-------- Data for this task
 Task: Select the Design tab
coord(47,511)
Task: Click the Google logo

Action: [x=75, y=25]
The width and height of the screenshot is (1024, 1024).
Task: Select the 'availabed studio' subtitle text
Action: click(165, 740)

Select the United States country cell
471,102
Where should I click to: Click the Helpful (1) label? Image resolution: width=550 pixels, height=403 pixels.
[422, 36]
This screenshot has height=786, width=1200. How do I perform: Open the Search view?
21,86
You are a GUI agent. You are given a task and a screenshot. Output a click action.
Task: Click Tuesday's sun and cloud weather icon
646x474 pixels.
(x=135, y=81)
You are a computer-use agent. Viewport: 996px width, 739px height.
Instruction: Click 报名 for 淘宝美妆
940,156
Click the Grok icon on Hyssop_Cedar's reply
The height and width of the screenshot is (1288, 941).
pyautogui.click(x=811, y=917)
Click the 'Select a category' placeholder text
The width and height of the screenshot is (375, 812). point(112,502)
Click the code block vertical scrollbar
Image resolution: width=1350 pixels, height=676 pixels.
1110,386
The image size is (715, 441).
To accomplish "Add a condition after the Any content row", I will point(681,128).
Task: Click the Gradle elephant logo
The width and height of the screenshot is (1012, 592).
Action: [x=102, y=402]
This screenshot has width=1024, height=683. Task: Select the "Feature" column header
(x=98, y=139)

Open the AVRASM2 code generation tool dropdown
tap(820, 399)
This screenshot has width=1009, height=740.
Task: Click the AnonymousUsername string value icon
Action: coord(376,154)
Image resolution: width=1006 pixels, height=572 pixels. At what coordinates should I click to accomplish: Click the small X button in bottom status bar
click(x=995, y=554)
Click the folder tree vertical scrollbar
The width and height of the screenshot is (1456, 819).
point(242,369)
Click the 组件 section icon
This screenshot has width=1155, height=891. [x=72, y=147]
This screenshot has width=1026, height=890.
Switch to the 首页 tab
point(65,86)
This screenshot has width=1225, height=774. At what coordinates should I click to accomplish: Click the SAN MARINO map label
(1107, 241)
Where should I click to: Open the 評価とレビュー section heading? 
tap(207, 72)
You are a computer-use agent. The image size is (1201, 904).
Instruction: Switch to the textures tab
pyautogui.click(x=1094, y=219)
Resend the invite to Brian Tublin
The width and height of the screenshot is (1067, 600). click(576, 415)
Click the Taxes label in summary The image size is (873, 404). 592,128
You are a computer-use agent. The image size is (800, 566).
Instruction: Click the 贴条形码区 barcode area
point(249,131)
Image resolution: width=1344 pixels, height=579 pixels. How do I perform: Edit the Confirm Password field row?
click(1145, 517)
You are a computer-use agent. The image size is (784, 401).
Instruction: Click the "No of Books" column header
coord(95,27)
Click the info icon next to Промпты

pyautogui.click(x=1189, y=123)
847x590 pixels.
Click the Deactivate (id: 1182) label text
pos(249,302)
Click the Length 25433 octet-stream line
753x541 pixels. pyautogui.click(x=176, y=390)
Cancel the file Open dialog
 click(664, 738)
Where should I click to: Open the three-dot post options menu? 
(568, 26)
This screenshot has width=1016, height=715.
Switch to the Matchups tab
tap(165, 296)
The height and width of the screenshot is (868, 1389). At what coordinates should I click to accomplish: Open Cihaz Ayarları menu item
----------------
Your output must contain exactly the lines from the one containing "Instruction: Click the 贴条形码区 barcode area" to the final line of the data above, and no other text.

Instruction: Click the 贴条形码区 barcode area
point(249,131)
Image resolution: width=1344 pixels, height=579 pixels. How do I perform: Edit the Confirm Password field row?
click(1145, 517)
You are a computer-use agent. The image size is (784, 401).
Instruction: Click the "No of Books" column header
coord(95,27)
Click the info icon next to Промпты

pyautogui.click(x=1189, y=123)
847x590 pixels.
Click the Deactivate (id: 1182) label text
pos(249,302)
Click the Length 25433 octet-stream line
753x541 pixels. pyautogui.click(x=176, y=390)
Cancel the file Open dialog
 click(664, 738)
Where should I click to: Open the three-dot post options menu? 
(568, 26)
This screenshot has width=1016, height=715.
Switch to the Matchups tab
tap(165, 296)
The height and width of the screenshot is (868, 1389). At what coordinates should I click to accomplish: Open Cihaz Ayarları menu item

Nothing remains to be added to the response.